▸ Passage given
================================

Just buy Walmart socks that all look the same. When your big toe punches a hole, throw that sock away and wash the other, putting it in the drawer of mismatched stuff. You'll find a mate for it soon enough.


----------



## godogs57

Socks are one of those "lifetime warranty " items that, when they wear out.....well, that's the end of their life.


----------



## jiminbogart

I would have assumed a lifetime warranty on socks would be a "Ship them back to us with $20 to cover the S&H of your free replacement socks.".


----------



## 280bst

bighonkinjeep said:


> I sent an additional e mail and this is what I received:
> Response By Email (Melanie D.) (10/16/2019 10:00 PM)
> Hello (BHJ),
> 
> Thank you for sending in this email
> 
> Our RedHead and Natural Reflections Lifetime Guarantee socks have a lifetime warranty. If your Lifetime Socks wear out, just return them to our catalog or online department or any of our retail store locations and we'll replace them.
> 
> Thank you for visiting cabelas.com.
> 
> Sincerely,
> Melanie D.
> Customer Service
> 
> cabelas.com
> Cabela's Official Website - Hunting, Fishing, Camping, Shooting & Outdoor Gear : Cabela's
> Cabela's Official Website - Hunting, Fishing, Camping, Shooting & Outdoor Gear : Cabela's
> 
> Okay despite what i was told at the store this is the email resolution I received online. There seems to be a disconnect between the information from customer service in the stores and the online response. I hope BPS can figure it out and reach out to the stores or vice versa and didn't just kick the can down the road.


What I see at BP you talked to a BP employee. Online you talked to a holdover Cabela's employee. Always been a World of difference and it shows


----------



## bighonkinjeep

280bst said:


> What I see at BP you talked to a BP employee. Online you talked to a holdover Cabela's employee. Always been a World of difference and it shows



I just used the link they provided and it was to Cabelas. I talked to a buddy recently that said they do not have the "lifetime guarantee" socks on the shelf anymore at Bass Pro in Gwinnett. Though I cant confirm it looks like they were just kicking the can down the road until I wear out the next ones.


----------



## tucker80

To me this is more than the socks. It speaks volumes of BP. If you advertise the warranty, then honor it. Sadly "warranty, guarantee", are becoming marketing tools rather than a reflection of pride in their products.


----------



## DAWG1419

The wool realtree socks are warmer anyway. I have both.


----------



## ScLowCountry

Lifetime 12 dollar socks?  That ridiculous.  I wouldnt bother to return a 12 dollar item that I had used for years.  I mean I understand they have it a warranty, but it’s a sock.   That’s like a lifetime warranty on tires.

================================

▸ Given information
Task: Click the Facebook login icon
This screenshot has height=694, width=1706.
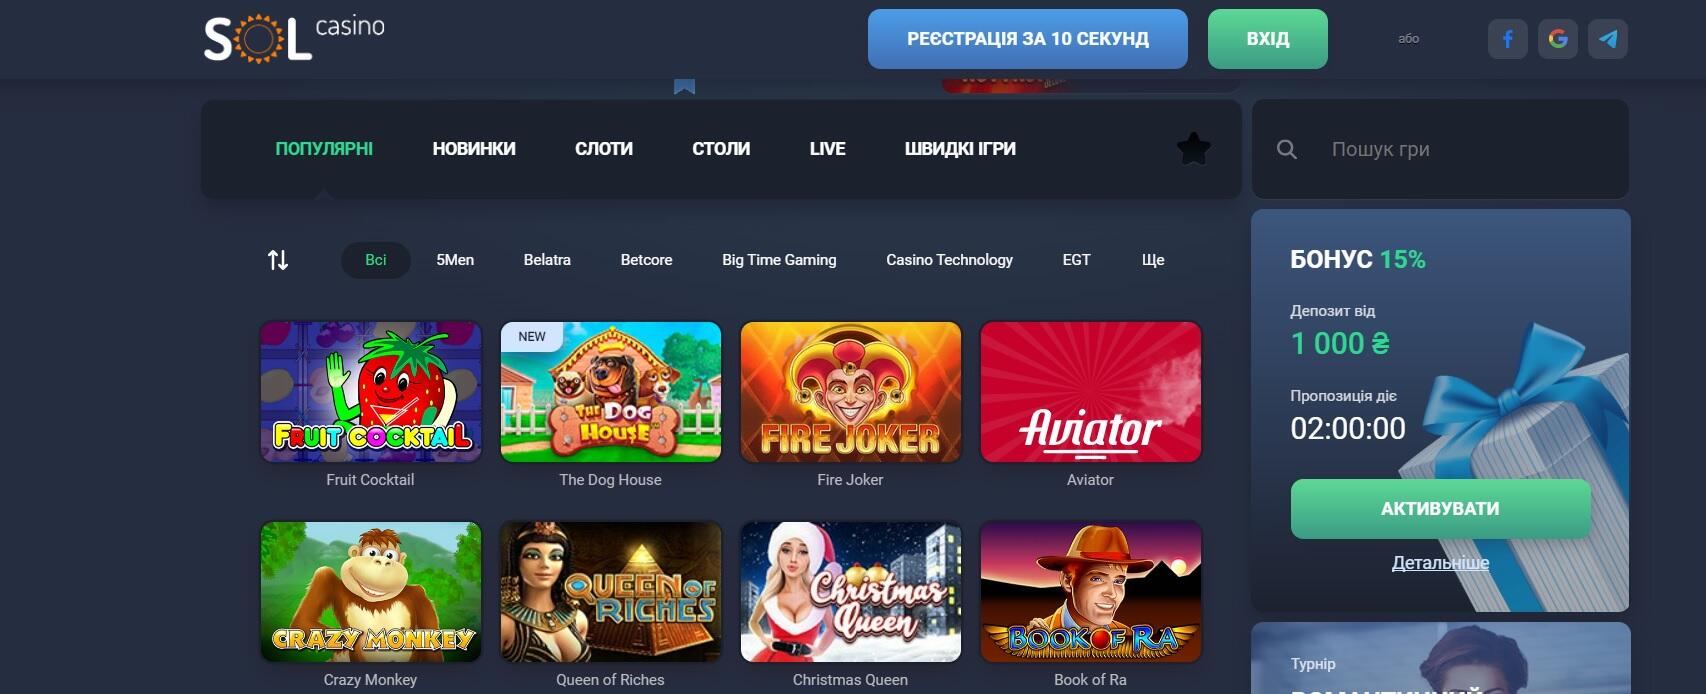Action: [1507, 39]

================================

▸ Instruction
In the forum thread about the sock warranty, according to the quoted customer service email, where can worn-out Lifetime Socks be returned for replacement?

▸ Final result
They can be returned to the catalog or online department or to any of the retail store locations.